(Quoted passage):
NOTES TO CONSOLIDATED FINANCIAL STATEMENTS—(Continued)

 

Had compensation expense been determined based upon fair value at the grant date for all awards in accordance with SFAS No. 123, the Company’s pro forma net earnings and basic and diluted earnings per share for the years ended December 31, 2003, 2002 and 2001 would have been as follows:

 

     2003

    2002

    2001

 

Net loss:

                        

As reported

   $ (80,668 )   $ (40,162 )   $ (42,927 )

Add: Stock-based compensation expense already included in net income, net of tax in 2002 and 2001

     1,974       2,520       1,918  

Deduct: Pro forma employee compensation cost related to stock options, restricted stock units and the performance share program, net of tax in 2002 and 2001

     (8,417 )     (11,880 )     (11,166 )
    


 


 


Pro forma

   $ (87,111 )   $ (49,522 )   $ (52,175 )
    


 


 


Basic and diluted loss per share:

                        

As reported

   $ (4.43 )   $ (2.22 )   $ (2.28 )

Pro forma

     (4.78 )     (2.73 )     (2.77 )

(What the exercise asks):
Answer these questions from the financial statement note above.
(a) Under which accounting standard would compensation expense have been determined based on fair value at the grant date?
(b) What was the as-reported net loss for 2003?
(c) What was the pro forma basic and diluted loss per share for 2002?

(Available data):
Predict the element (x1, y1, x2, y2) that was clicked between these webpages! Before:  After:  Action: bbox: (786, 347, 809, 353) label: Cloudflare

(Task answer):
(a) SFAS No. 123
(b) $(80,668)
(c) $(2.73)